-- WHAT YOU HAVE TO DO --
What are the lines from the one containing "The width and" through the last line of the records below? Return them exactly, leaving out pictures.

******************************

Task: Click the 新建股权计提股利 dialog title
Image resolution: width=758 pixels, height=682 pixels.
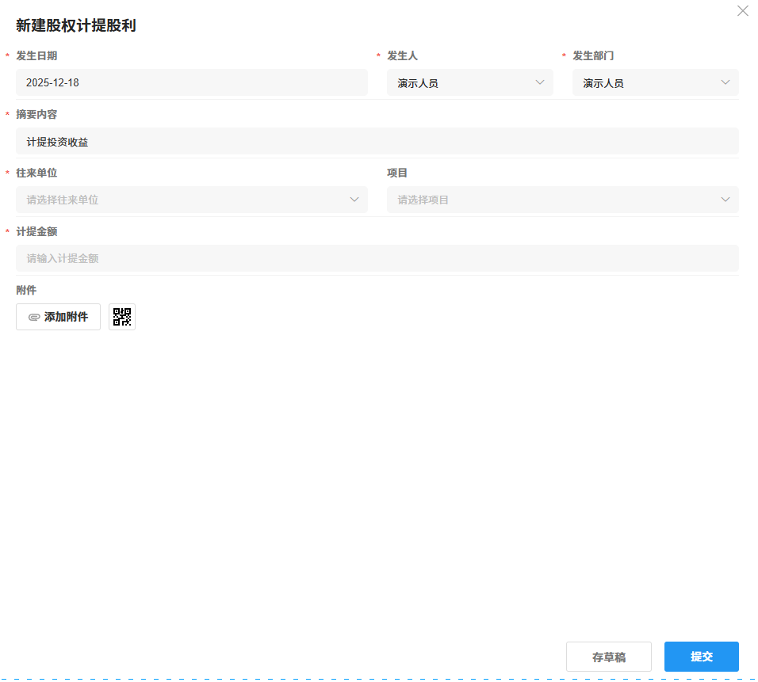Action: click(x=76, y=25)
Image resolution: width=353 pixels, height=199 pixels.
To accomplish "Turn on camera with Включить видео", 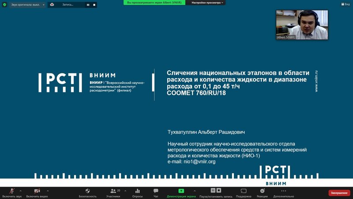I will click(37, 191).
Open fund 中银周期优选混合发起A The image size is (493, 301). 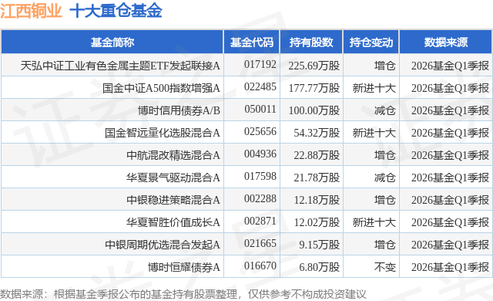coord(163,245)
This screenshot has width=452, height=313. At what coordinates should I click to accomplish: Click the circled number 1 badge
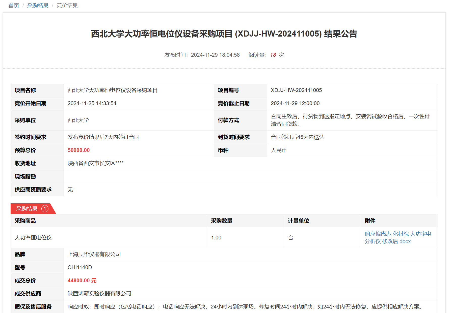[x=45, y=209]
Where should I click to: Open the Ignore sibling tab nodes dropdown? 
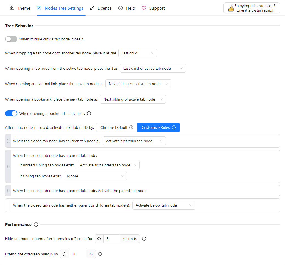coord(95,176)
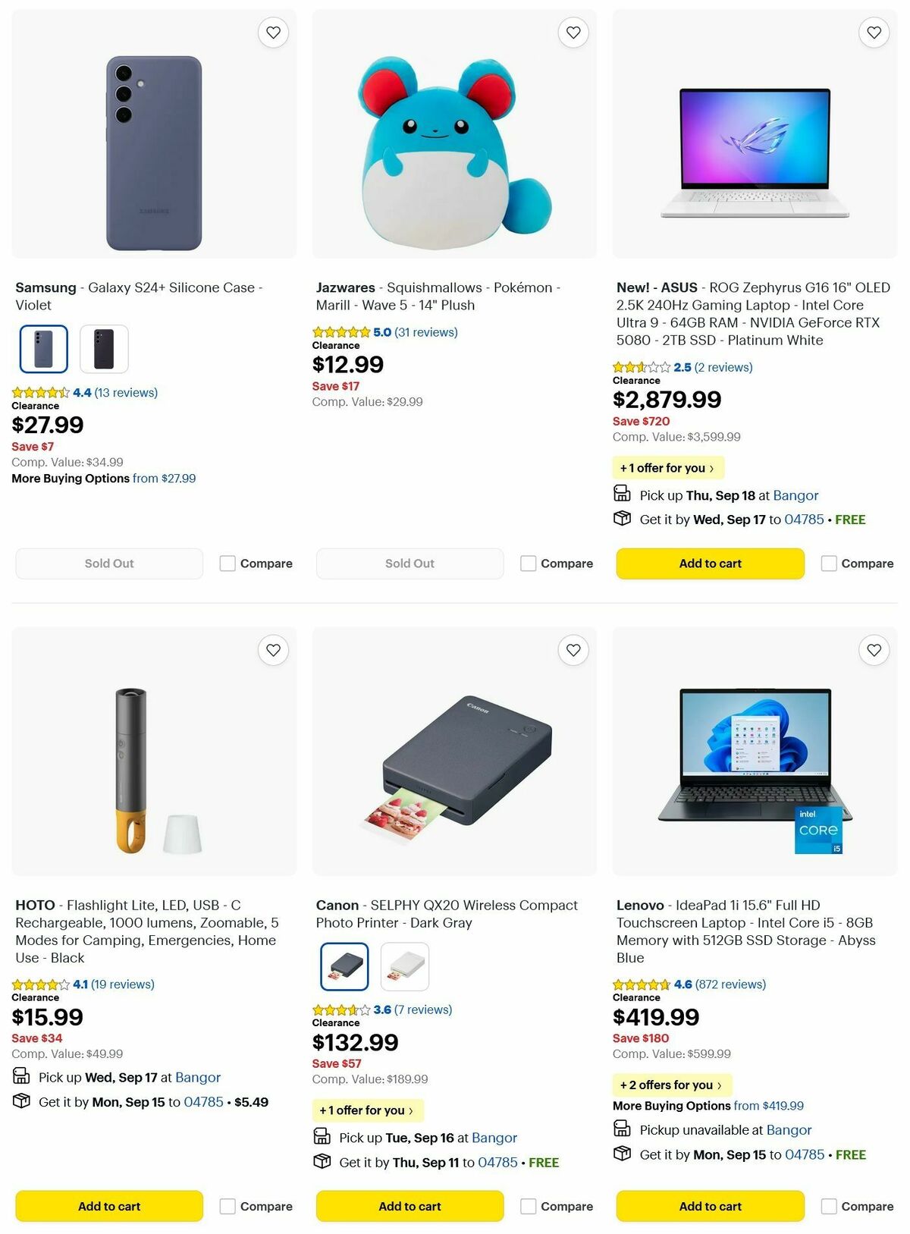Add the Samsung Galaxy S24+ case to wishlist
This screenshot has height=1234, width=910.
coord(273,33)
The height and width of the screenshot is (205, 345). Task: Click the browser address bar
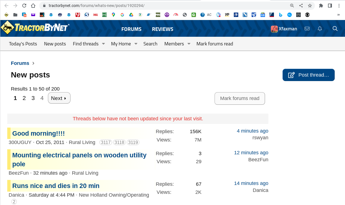pos(167,6)
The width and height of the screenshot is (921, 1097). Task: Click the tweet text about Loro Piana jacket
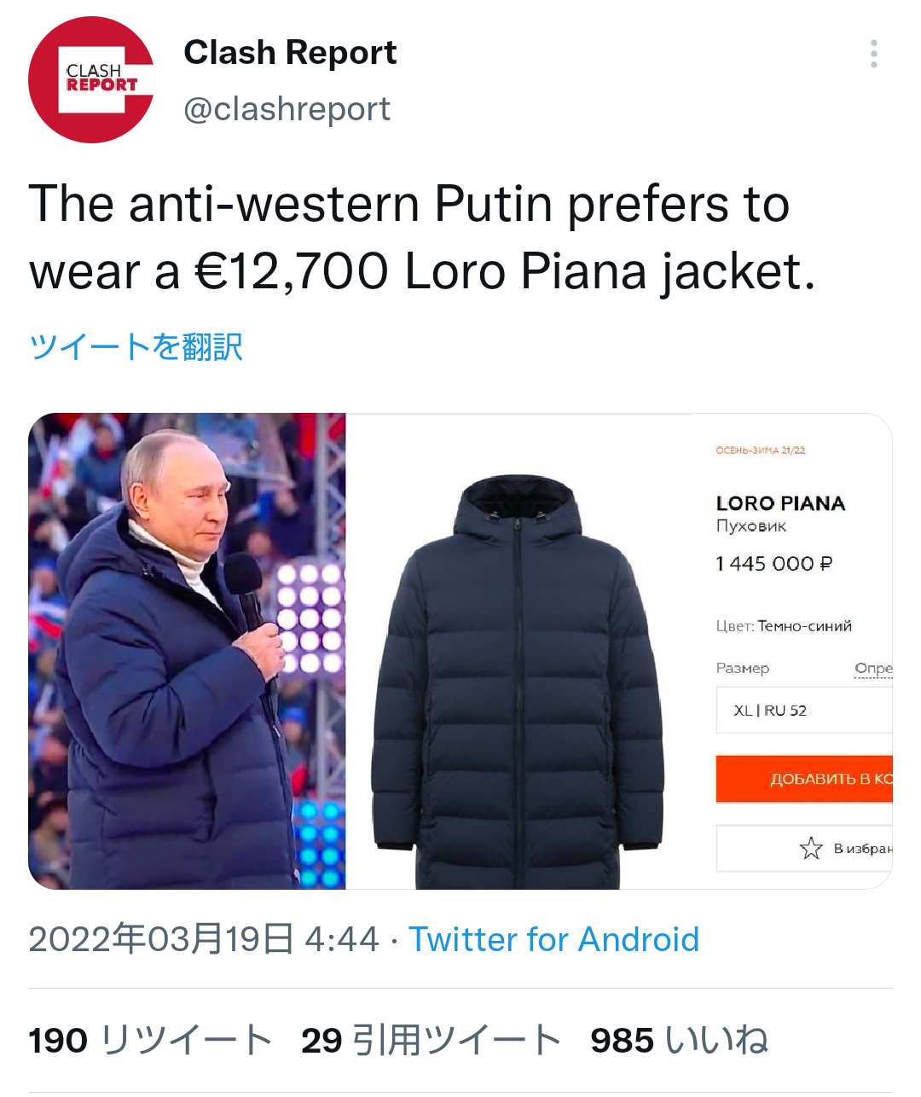click(422, 238)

******************************

-- RESPONSE BOX --
The width and height of the screenshot is (921, 1097). Task: Click the tweet text about Loro Piana jacket
click(422, 238)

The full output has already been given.